こんなことを思いながら冒頭の『牧場の朝』を聴くと、いにしえからの目覚めのように聞こえなくもありませんが…。
400 ひらめきを大事に(24.4.24)
指に巻きやすい絆創膏という商品があります。ガーゼ部分を端によせることで、通常の絆創膏より簡単かつ一人で指に巻きやすいというアイディアの絆創膏です。考案したのは、当時小学校4年生の児童で、親に助けてもらわなくても貼れるようにという閃きから生まれたのです。大人・子供関係なく、「あったらいいのに」は普段の生活にたくさん見つけられるはずです。そこを追究するかスルーするかが分かれ道と言えそうです。
先日、校長室で平田FCが勝ち取ったトロフィーの授与を、6年生4人に行いました。随分前の招待試合で優勝したものだそうです。監督が試合中に指示などを行ってはいけないというルールがあり、メンバーやポジションも自分たちで相談して決めるなど、選手の主体性や積極性、創造性を育てることを目的にしているようです。
元バレーボール日本代表の益子直美さんが、10年近く前から「監督が怒ってはいけない大会」を開催しています。元トップアスリートによる真摯な取り組みは、ほかのスポーツにも広がっているようです。選手が笑顔でプレーできて、勝利を一番の目的としないことに多くの賛同が得られていることも確かです。地域のスポーツクラブはサッカーだったりミニバスだったり様々ですが、選手自らが考えてプレーできる場面を保障してあげることは大切だと考えます。

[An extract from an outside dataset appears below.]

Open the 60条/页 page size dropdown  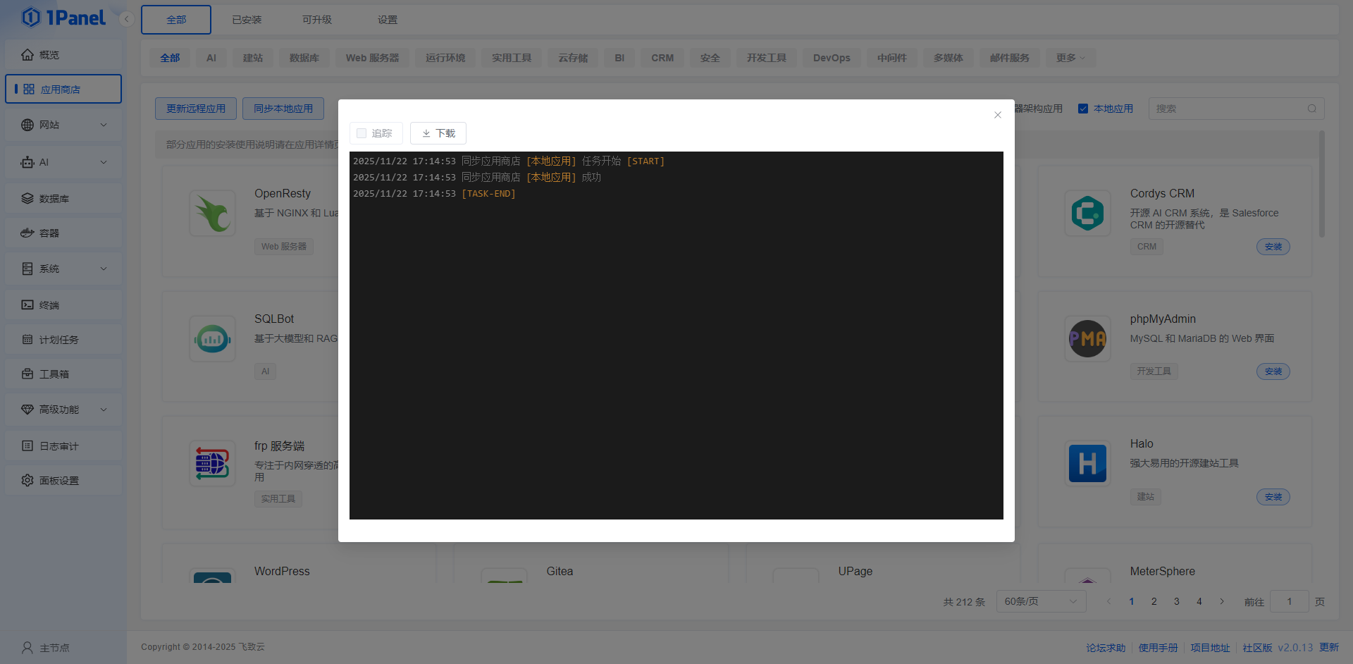1040,601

ひらめきや発想を形にすること、行動に移すことはなかなかできるものではありません。でも、やる前から諦めるのではなく、まず挑戦してみることを子供も大人も大事にしていきたいと思うのです。
そういえば、サッカーU23日本代表のオリンピック予選が行われていますが、ディフェンスの木村誠二選手(サガン鳥栖所属)は平田小出身だと最近知りました。UAE戦では先取点を奪う活躍をしていましたが、これからも熱く応援します!でも、韓国戦を観た昨日は瞼が…。